***** Excerpted text

This year we reported strong profit growth, with underlying earnings growing by 12.2% to $555 million and underlying earnings per security up 7.1% on FY13. Statutory profit was $527 million, significantly higher than last year.
These results reflect the good progress we have made under Mark Steinert’s leadership with all three of our major businesses–Commercial, Residential and Retirement Living–contributing positively to our improved results. The Group has now established a solid platform for future growth, supported by a considered strategy and an executive team focused on delivering sustainable returns for securityholders.
Our results were buoyed by improved profits from our Residential business where we achieved a 12.5% increase in lot sales and ended the year with a record number of contracts in hand. Our Retail business also achieved solid gains with the settling in of major developments at Shellharbour and Townsville, and completion of the first stage of our Hervey Bay redevelopment. We made good progress towards growing our Logistics and Business Parks division and further improved operating results in our Retirement Living division. Mark Steinert will provide a more detailed report on our business operations shortly.
As promised, distribution per security was 24 cents. I am pleased that in FY14 our distributions were fully covered by our earnings rather than slightly above as they were last year. In FY15 we expect to maintain our distribution at 24 cents per
security and to make further progress towards our target payout ratio which is the higher of 100 per cent of Trust Taxable income or 75–85 per cent of underlying earnings.
I thank securityholders who participated in our distribution reinvestment plan which operated for both the first and second half distributions in FY14. We had solid uptake from investors, generating over $160 million of capital that will help fund our future developments.
This year-end we have significantly streamlined and simplified our financial report and our directors report to make our financials more easily understandable and accessible to non-professional investors. I invite you to let us know what you think of our simplified format. The approach we have taken is a first for the property sector.

**********

*Given instruction 1:* Translate this sentence from the annual results letter into Spanish: "The approach we have taken is a first for the property sector."
*Given instruction 2:* Reproduce everything in the annual results letter from "This year-end we" down to "the property sector.".

***** Dataset entries

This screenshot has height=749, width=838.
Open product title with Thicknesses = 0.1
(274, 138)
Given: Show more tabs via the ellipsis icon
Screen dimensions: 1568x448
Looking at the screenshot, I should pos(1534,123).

**********

*Final answer 1:* El enfoque que hemos adoptado es una primicia en el sector inmobiliario.

*Final answer 2:*
This year-end we have significantly streamlined and simplified our financial report and our directors report to make our financials more easily understandable and accessible to non-professional investors. I invite you to let us know what you think of our simplified format. The approach we have taken is a first for the property sector.